# Marley at 15 Months



## Adamant at (Jun 13, 2013)

Hey Guys,

Marley is 15 months old now and has recently been for his due vacination. Vet said he was in very good health except he was slightly under weight. I have tried everything to try and faten him up but just doesnt seem to put weight on. Any suggestions on how on earth I can fatten him up? im currently feeding him on wainwrights bisquits with natures valley minced beef chicken and lamb meat.

Any help would be great.

Thanks,

Adam


----------



## Mojomax (Aug 16, 2014)

*Marley*

Awwww, he is adorable. Don't know how you could fatten him up though? Did your vet not suggest anything?

Maybe it's just the way he is? Can't wait to hopefully get a Cockapoo in Spring?

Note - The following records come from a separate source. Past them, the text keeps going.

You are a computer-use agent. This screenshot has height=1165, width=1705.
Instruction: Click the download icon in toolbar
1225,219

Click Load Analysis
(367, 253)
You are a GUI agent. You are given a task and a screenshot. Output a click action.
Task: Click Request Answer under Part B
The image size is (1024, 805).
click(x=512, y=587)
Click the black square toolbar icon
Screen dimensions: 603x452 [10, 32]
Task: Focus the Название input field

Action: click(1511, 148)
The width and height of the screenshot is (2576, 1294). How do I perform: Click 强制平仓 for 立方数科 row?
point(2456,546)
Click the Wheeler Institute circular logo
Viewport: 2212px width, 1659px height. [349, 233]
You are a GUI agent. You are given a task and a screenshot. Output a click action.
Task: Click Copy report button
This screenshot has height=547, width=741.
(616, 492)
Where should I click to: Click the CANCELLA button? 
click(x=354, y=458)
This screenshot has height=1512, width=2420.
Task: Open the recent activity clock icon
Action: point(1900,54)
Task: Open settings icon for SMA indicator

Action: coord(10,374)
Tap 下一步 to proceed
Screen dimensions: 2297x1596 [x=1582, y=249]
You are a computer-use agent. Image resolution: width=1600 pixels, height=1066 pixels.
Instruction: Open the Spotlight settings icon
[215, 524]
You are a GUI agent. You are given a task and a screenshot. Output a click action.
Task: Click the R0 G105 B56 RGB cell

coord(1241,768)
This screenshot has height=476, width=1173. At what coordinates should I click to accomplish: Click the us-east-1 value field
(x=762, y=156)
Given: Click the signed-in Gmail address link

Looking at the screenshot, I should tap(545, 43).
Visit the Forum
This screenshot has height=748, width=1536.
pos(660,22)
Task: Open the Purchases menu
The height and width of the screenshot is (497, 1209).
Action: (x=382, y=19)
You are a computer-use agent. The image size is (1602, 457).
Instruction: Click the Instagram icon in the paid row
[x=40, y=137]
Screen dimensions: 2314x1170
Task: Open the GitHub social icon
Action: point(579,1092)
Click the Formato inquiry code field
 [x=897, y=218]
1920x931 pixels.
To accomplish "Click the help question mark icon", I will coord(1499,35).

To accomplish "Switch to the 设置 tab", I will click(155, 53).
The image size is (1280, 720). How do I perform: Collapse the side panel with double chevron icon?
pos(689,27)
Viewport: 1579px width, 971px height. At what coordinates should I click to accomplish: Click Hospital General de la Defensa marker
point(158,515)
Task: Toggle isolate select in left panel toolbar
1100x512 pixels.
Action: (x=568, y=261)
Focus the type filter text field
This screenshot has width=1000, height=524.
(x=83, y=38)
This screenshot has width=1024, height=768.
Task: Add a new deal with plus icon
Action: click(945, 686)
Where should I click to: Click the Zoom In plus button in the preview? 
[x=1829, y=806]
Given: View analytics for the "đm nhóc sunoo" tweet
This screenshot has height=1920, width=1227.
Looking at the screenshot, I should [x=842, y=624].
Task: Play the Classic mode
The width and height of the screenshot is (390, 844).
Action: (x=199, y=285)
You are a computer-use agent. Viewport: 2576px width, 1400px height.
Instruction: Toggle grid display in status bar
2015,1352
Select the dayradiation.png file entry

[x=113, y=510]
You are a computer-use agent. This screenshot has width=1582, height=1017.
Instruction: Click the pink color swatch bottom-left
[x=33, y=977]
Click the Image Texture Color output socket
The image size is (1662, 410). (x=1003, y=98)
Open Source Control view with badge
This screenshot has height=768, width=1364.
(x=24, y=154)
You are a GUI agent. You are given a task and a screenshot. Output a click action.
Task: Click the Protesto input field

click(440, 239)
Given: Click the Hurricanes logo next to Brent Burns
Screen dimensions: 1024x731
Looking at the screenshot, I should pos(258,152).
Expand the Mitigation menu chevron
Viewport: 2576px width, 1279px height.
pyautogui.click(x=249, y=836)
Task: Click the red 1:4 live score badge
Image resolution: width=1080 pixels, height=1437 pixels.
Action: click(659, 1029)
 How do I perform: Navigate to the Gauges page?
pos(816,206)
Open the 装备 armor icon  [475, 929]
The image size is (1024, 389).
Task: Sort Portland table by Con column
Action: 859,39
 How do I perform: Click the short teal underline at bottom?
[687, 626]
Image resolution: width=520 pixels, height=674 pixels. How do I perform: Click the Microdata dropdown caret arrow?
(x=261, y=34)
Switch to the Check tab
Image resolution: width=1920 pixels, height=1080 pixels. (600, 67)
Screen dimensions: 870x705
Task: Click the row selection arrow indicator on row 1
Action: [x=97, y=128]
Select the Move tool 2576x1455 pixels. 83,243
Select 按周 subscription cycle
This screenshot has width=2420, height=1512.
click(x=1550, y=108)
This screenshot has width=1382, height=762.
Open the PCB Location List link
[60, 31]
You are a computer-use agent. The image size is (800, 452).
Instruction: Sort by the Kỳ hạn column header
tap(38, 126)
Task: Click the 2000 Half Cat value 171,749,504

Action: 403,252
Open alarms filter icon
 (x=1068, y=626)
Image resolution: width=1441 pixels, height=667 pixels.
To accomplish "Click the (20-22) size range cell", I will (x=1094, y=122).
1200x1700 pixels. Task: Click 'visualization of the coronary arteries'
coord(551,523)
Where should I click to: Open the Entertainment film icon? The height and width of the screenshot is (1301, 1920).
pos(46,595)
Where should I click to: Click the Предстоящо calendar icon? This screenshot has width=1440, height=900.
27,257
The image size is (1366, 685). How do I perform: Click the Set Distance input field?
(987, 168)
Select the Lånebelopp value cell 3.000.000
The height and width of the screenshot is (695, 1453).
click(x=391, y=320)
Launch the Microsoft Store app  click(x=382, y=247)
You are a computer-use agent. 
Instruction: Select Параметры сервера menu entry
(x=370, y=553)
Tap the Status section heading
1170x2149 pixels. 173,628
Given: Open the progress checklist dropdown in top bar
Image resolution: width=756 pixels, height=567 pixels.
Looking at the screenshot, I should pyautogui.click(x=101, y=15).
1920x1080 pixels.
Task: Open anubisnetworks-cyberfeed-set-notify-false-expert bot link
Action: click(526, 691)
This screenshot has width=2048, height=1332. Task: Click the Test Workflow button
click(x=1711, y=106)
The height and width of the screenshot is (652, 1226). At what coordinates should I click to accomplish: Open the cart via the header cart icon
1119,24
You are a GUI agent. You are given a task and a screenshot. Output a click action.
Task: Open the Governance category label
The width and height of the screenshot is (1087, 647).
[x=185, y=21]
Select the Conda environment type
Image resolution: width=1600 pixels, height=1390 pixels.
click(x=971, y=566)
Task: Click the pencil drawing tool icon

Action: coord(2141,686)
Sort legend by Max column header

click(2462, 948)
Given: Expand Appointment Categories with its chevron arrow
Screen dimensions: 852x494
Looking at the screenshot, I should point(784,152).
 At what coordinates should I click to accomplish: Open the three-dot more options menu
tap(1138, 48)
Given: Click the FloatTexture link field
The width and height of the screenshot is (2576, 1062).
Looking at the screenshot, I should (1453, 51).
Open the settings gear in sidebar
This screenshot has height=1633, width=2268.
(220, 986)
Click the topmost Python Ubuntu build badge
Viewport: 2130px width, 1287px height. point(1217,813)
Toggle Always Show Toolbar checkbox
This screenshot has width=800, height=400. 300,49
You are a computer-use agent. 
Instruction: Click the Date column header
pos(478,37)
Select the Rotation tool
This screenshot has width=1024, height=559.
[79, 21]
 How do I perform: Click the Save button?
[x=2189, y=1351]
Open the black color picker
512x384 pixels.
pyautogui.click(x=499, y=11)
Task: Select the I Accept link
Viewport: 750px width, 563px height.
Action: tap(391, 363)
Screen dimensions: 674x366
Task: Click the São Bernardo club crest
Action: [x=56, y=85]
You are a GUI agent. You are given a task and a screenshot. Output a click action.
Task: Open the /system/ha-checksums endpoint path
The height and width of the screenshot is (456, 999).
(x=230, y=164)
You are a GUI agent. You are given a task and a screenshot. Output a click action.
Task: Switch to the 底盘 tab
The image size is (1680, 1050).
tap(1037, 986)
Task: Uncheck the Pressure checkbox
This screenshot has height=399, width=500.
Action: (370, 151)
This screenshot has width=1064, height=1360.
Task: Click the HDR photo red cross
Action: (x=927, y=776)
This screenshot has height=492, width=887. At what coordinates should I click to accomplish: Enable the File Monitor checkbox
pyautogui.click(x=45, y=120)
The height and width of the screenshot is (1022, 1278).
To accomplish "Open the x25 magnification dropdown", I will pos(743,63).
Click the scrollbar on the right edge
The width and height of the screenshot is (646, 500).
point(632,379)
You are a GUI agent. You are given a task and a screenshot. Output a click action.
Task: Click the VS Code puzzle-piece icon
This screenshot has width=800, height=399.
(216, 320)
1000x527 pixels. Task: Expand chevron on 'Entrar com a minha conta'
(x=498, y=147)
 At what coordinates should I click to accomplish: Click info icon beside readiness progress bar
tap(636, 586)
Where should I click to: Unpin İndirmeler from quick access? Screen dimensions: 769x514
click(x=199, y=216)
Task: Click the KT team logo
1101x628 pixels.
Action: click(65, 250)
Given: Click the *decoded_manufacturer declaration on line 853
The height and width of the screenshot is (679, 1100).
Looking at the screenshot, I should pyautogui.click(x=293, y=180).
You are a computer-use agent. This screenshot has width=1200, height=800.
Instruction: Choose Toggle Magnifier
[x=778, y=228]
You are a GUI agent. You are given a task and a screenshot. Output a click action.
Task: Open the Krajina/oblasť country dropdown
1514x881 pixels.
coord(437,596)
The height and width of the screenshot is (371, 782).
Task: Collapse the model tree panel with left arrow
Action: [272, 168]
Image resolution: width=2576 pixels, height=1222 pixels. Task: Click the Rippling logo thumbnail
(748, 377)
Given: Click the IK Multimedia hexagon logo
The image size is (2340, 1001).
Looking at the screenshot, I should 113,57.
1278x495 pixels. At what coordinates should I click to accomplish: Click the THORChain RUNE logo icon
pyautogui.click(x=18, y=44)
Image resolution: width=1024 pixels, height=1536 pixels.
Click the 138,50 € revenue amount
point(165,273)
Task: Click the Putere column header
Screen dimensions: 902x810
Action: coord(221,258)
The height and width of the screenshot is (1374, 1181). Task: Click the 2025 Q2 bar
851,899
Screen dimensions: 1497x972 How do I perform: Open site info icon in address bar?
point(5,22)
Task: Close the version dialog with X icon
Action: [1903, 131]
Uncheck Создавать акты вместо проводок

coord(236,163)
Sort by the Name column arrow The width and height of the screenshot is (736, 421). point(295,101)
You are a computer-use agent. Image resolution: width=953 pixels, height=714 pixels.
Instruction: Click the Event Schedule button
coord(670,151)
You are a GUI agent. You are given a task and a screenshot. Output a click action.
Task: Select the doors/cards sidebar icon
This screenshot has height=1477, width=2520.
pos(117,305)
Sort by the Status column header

Good luck with Marley, I love his name BTW!


----------



## Tinman (Apr 23, 2013)

Marley is looking great!
Have you had him castrated? I know Ralph was really skinny pre - op,
He is now 22 months old and has filled out and is now nicely solid.
My vet said it was better (& healthier) to have a slightly underweight dog, rather than an overweight dog.
If he's an active dog and gets lots of off lead walks he will burn his energy.
Maybe an extra treat of cheese bite wouldn't do him any harm??


----------



## RuthMill (Jun 30, 2012)

Adamant at said:


> Hey Guys,
> 
> Marley is 15 months old now and has recently been for his due vacination. Vet said he was in very good health except he was slightly under weight. I have tried everything to try and faten him up but just doesnt seem to put weight on. Any suggestions on how on earth I can fatten him up? im currently feeding him on wainwrights bisquits with natures valley minced beef chicken and lamb meat.
> 
> ...


Gorgeous boy. I have a skinny one too - Nina, she's like her mum. I just think some of them are built a bit finer. You will probably find though that as he matures he will get more muscular. I have noticed a marked change in muscularity in Lola as she gets older. Also the introduction of raw diet has definitely increased their lean muscle mass too. It's amazing.


----------



## Lexi&Beemer (May 5, 2013)

Had the same issue with Beemer as he couldn't take increase in the volume of kibble. Switched to raw and he's finally filling out without loose stool everywhere. Mind you he eats about 4-5% of his weight which is nearly double what they recommend and that barely puts a little neat on his bones. But good enough. 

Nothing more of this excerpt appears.